Summary: Mice, like people, navigate social hierarchies by reading subtle signals from unfamiliar individuals. A new study from the Francis Crick Institute shows that male mice determine the dominance status of strangers using chemical cues—both airborne odours and contact-dependent scents—rather than fixed behavioural traits or visual attributes.
Researchers used a transparent tunnel or tube test in which two male mice enter from opposite ends and meet in the middle. In these encounters, the animal that perceives itself as lower in rank typically retreats. By testing animals from established social groups against unfamiliar opponents, the team discovered that mice can rapidly infer another animal’s social rank and compare it to their own, leading them either to withdraw or to force the other to retreat.
Key findings:
- Two complementary sensory systems: Mice rely on both the main olfactory system (airborne odours) and the vomeronasal system (contact-dependent chemical cues) to assess another animal’s dominance.

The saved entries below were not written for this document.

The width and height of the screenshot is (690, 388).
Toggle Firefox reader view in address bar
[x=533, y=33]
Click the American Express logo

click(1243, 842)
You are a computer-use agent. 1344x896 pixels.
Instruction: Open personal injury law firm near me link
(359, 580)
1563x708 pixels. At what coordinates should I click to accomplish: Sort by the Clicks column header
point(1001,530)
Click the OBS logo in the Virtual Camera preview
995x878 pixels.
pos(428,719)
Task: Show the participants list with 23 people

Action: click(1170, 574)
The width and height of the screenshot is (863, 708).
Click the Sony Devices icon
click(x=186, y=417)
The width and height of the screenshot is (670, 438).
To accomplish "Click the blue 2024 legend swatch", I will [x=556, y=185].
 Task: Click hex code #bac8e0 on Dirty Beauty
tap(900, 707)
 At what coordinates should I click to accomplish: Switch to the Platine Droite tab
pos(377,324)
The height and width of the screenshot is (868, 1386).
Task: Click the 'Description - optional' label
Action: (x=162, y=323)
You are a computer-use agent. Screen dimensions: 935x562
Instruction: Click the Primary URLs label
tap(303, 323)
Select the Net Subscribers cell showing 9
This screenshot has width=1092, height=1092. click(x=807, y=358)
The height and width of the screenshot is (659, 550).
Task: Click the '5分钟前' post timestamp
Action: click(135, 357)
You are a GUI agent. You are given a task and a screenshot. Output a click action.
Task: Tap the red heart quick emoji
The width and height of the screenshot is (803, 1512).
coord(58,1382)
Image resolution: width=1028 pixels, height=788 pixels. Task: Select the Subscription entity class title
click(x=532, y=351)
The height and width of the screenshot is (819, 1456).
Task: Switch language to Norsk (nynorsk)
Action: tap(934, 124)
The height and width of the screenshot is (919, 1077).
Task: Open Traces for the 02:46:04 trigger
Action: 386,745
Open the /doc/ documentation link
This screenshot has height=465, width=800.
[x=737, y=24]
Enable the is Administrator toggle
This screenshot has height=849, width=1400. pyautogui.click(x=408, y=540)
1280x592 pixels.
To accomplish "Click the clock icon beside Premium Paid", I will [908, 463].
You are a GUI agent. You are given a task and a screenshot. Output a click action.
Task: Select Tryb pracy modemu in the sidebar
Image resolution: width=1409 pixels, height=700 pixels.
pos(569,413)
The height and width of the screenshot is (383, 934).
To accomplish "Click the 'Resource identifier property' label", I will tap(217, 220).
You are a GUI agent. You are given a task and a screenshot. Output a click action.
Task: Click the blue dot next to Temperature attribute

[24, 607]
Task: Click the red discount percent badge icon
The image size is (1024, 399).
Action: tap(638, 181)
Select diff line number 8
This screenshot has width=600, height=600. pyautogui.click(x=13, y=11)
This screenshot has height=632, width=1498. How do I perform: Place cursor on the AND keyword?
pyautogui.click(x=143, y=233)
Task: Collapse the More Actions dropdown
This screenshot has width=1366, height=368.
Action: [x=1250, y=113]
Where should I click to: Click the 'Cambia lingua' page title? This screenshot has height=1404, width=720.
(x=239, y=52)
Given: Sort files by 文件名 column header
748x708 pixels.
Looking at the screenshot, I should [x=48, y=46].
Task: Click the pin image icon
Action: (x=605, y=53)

- Flexible, real-time assessment: Dominance is not determined by rigid, fixed behaviours. Instead, mice integrate sensory information in the moment to make a decision to retreat or stand ground.
- Redundancy and compensation: Ablating only one chemosensory system does not eliminate rank recognition; both systems must be disabled to disrupt this ability, showing that they can compensate for one another.
Previous work suggested that social rank might reflect stable behavioural traits or be inferred from physical features such as size or posture. The new Current Biology study challenges those ideas by showing that mice need not have previous encounters with a specific opponent to estimate their dominance. Instead, they use scalable chemical signals—odours detectable at a distance and non-volatile scent markers encountered on contact—to judge an unfamiliar mouse’s place in the hierarchy.
To test whether vision, size or hormone-driven aggression explained the mice’s decisions, the team repeated the tube tests in complete darkness and with castrated males. Rank recognition persisted under both conditions, indicating that visual cues and circulating sex hormones are not required for these rapid dominance judgments.
The critical experiments involved disabling the two primary chemosensory pathways. Removing just the olfactory pathway or just the vomeronasal pathway did not erase the ability to infer rank. Only when both systems were ablated did mice fail to recognize the dominance status of unfamiliar opponents. This reinforced the conclusion that mice integrate multiple chemosensory streams and can rely on one when the other is absent.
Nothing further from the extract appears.